NVIDIA / framework-reproducibility

Providing reproducibility in deep learning frameworks
Apache License 2.0
423 stars 40 forks source link

patch tf.image.resize with bilinear by casting image to tf.float64 #32

Closed llan-ml closed 3 years ago

llan-ml commented 3 years ago

@duncanriach

For tensorflow<2.4, we can patch tf.image.resize by casting image to tf.float64, like patching segment ops. See some tests here.

It might be better to patch the ops located in tensorflow.python.ops.gen_image_ops, which needs further tests.
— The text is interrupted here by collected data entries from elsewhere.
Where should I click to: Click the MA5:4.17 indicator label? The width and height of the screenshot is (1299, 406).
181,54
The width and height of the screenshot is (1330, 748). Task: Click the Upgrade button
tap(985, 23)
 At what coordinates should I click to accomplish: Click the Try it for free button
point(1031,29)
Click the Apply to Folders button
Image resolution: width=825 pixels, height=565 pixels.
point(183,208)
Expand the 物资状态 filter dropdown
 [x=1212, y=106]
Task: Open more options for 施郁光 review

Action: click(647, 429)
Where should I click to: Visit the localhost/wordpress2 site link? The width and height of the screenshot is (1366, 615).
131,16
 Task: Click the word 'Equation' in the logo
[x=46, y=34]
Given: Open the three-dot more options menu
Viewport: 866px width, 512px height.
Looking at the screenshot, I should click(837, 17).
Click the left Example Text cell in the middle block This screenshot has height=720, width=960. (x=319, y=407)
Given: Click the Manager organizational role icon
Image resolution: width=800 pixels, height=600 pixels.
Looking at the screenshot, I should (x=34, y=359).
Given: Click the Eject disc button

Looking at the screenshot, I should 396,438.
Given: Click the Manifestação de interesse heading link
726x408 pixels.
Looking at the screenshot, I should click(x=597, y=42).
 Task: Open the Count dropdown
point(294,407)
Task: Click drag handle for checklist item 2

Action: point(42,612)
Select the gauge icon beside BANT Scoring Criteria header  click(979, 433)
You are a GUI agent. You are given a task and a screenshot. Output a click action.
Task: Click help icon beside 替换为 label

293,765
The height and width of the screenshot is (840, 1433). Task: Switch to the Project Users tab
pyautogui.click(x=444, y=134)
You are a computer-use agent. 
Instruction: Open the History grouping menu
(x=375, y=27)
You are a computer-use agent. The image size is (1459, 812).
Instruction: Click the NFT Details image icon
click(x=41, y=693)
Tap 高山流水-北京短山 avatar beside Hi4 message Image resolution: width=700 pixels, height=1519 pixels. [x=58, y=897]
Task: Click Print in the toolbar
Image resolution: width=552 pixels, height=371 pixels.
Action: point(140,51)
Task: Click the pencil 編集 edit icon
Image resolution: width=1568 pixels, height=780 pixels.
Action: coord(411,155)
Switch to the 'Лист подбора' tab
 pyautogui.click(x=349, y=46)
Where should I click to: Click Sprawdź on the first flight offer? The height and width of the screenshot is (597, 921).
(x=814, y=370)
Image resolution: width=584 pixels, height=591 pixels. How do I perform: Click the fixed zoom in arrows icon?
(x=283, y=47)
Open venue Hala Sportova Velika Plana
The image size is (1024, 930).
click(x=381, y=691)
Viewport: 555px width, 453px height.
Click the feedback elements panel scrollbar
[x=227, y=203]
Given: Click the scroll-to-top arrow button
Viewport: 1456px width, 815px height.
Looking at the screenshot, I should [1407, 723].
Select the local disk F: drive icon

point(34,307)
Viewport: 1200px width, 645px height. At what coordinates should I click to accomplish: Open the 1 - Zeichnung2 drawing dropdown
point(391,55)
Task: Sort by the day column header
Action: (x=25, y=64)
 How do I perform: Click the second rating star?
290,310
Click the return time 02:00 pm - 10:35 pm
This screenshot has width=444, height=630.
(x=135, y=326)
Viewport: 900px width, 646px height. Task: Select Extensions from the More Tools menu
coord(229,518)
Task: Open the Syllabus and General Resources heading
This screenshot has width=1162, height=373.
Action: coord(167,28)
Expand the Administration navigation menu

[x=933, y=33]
In addition, it seems that tf.image.resize with NEAREST_NEIGHBOR on GPU does not introduce non-determinism during backprop.

duncanriach commented 3 years ago

Hi @llan-ml, sorry for the delay in getting back to you.

Unfortunately, the super-sampling approach to addressing nondeterminism is not robust and we cannot rely on it. See this discussion for more info. For this reason, the dynamic patch for the segment reduction ops has not been released and we cannot use it in other patches. We are in the process of adding robust GPU-deterministic segment reduction ops to stock TensorFlow using a different approach.

I am about to start working on adding GPU-deterministic operation to tf.image.resize with NEAREST_NEIGHBOR and will first attempt to confirm your apparent discovery that it is already deterministic.

Closing this issue for now.

duncanriach commented 3 years ago

Update: I temporarily modified the determinism test for tf.image.resize with method='bilinear' and confirmed that method='nearest' does, indeed, introduce nondeterminism in the backprop. I don't know why the test in your notebook does not exercise this nondeterminism, @llan-ml.